The mammal-eating transient pods, or “Bigg’s orcas,” who can be spotted hunting along the coast between Alaska and California, have been enjoying the pinniped bounty of the Salish Sea this summer, providing Islanders with incredible sightings and share-worthy images of the orcas’ open saddle patches and rounded dorsal fins splashing through harbours and straits.
But southern residents – their smaller, echolocating, salmon-eating cousins, whose critical habitat spans the southern Strait of Georgia, Haro Strait and Juan de Fuca Strait – have been noticeably absent, and three were declared dead in early August after showing signs of malnutrition, plunging the total population to just 73.

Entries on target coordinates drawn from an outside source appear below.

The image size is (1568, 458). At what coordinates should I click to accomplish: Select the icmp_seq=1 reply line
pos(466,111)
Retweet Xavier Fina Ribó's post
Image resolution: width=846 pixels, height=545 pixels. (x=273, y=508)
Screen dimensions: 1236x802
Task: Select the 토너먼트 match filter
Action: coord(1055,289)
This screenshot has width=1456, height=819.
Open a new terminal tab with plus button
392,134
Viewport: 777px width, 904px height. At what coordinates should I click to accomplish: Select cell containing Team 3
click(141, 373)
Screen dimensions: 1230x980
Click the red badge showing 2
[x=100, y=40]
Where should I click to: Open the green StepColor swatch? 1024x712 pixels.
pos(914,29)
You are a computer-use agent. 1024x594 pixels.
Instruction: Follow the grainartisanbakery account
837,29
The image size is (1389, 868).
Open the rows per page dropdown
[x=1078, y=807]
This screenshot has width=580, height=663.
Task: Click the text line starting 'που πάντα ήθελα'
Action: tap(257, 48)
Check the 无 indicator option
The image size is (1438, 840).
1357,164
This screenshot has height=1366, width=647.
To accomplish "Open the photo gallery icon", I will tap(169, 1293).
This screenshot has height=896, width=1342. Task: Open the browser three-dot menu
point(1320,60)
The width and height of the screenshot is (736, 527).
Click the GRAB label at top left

On Sunday, Mark Malleson encountered a resident orca superpod – a grouping with members of all three pods present –off the coast of Vancouver Island near Swiftsure Bank.
“I didn’t see them all, they were so spread out, but there was certainly representatives of all the [pods] there and we saw the two new calves,” he said. “That was my first time seeing the calves, I was quite excited to finally lay my eyes on them.”
|Baby girl J56 with her mom, J31 hunted with the superpod of resident orcas spotted near Vancouver Island on Sunday. The Southern Residents have been noticeably absent from their critical habitat this summer and were seen as far down the coast as California. (Submitted/Mark Malleson)|
Malleson, a photographer and research assistant with the Department of Fisheries and Oceans and the Washington-based Center for Whale Research, was on the water with colleague Joe Zelweitro, searching for a humpback whales seen off Sombrio Point a few days earlier.
After coming across a concentration of humpbacks, they headed west towards Swiftsure Bank, eventually, just five miles from the shore, they spotted the orcas hunting.
“It was great seeing them. They seemed very animated,” he said.
Lauren McWhinnie, orca researcher and University of Victoria professor, said the superpod sighting may indicate mating amongst the pods. In matriarchal orca society, males stay with their mothers. Interaction with other pods is necessary for breeding.
“When we see interactions with all three pods present, that’s a sign for hope,” she said.
But McWhinnie noted a number of pregnant resident whales have been unable to carry their babies to term, and even those born remain vulnerable until at least two years old.
The calves spotted Sunday – L124 and J56 – are both under one year.
“It is a positive sign that the two calves have made it this far,” she said. “But we are, by no means, out of the woods yet.”
The residents’ summer absence isn’t totally unusual – they have been showing up in their critical habitat more frequently in late summer and early fall for the last few years – but this year was a significant change, she said.